In simple case like this, where key is a small integer, you can assume that hash is an identity (i = hash(i)).
Scala API uses nonNegativeMod to determine partition based on computed hash,
if distribution of keys is not uniform you can end up in situations when part of your cluster is idle
keys have to be hashable. You can check my answer for A list as a key for PySpark's reduceByKey to read about PySpark specific issues. Another possible problem is highlighted by HashPartitioner documentation:
Java arrays have hashCodes that are based on the arrays' identities rather than their contents, so attempting to partition an RDD[Array[]] or RDD[(Array[], _)] using a HashPartitioner will produce an unexpected or incorrect result.
In Python 3 you have to make sure that hashing is consistent. See What does Exception: Randomness of hash of string should be disabled via PYTHONHASHSEED mean in pyspark?
Hash partitioner is neither injective nor surjective. Multiple keys can be assigned to a single partition and some partitions can remain empty.
Please note that currently hash based methods don't work in Scala when combined with REPL defined case classes (Case class equality in Apache Spark).
HashPartitioner (or any other Partitioner) shuffles the data.
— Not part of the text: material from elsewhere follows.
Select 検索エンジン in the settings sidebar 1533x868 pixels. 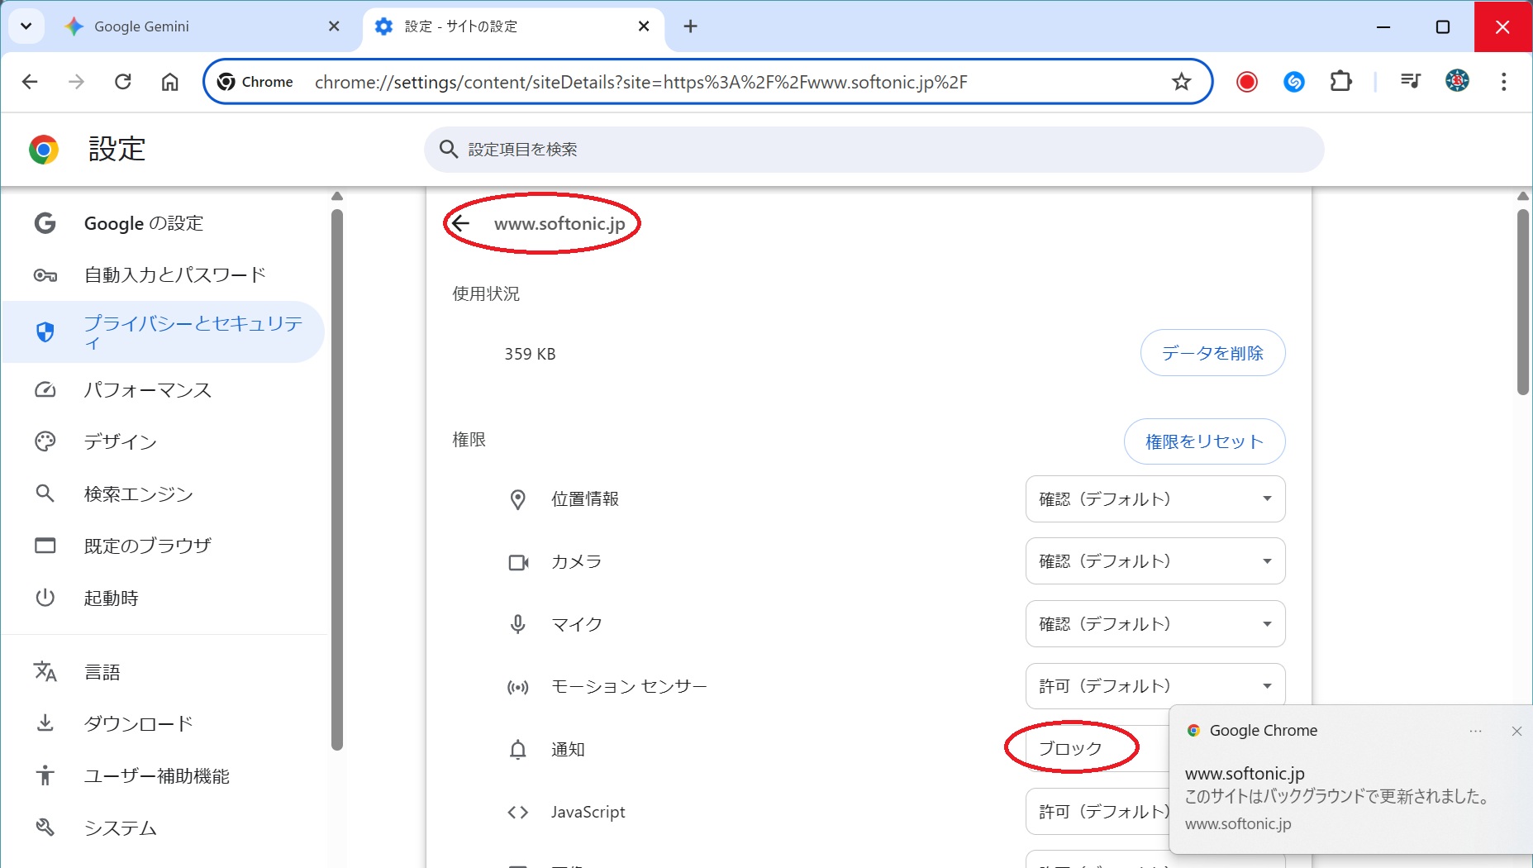[139, 494]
Unless partitioning is reused between multiple operations it doesn't reduce amount of data to be shuffled.
RDD is distributed this means it is split on some number of parts. Each of this partitions is potentially on different machine. Hash partitioner with argument numPartitions chooses on what partition to place pair (key, value) in following way:
Creates exactly numPartitions partitions.
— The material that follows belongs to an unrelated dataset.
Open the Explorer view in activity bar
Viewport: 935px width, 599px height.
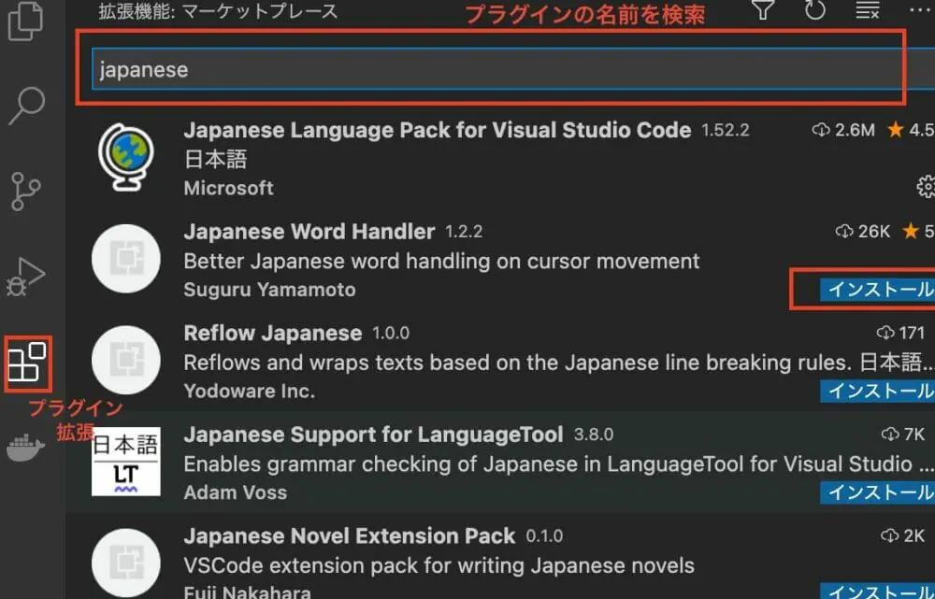click(26, 21)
Places (key, value) in partition with number Hash(key) % numPartitions
The HashPartitioner.getPartition method takes a key as its argument and returns the index of the partition which the key belongs to. The partitioner has to know what the valid indices are, so it returns numbers in the right range. The number of partitions is specified through the numPartitions constructor argument.
The implementation returns roughly key.hashCode() % numPartitions. See Partitioner.scala for more details.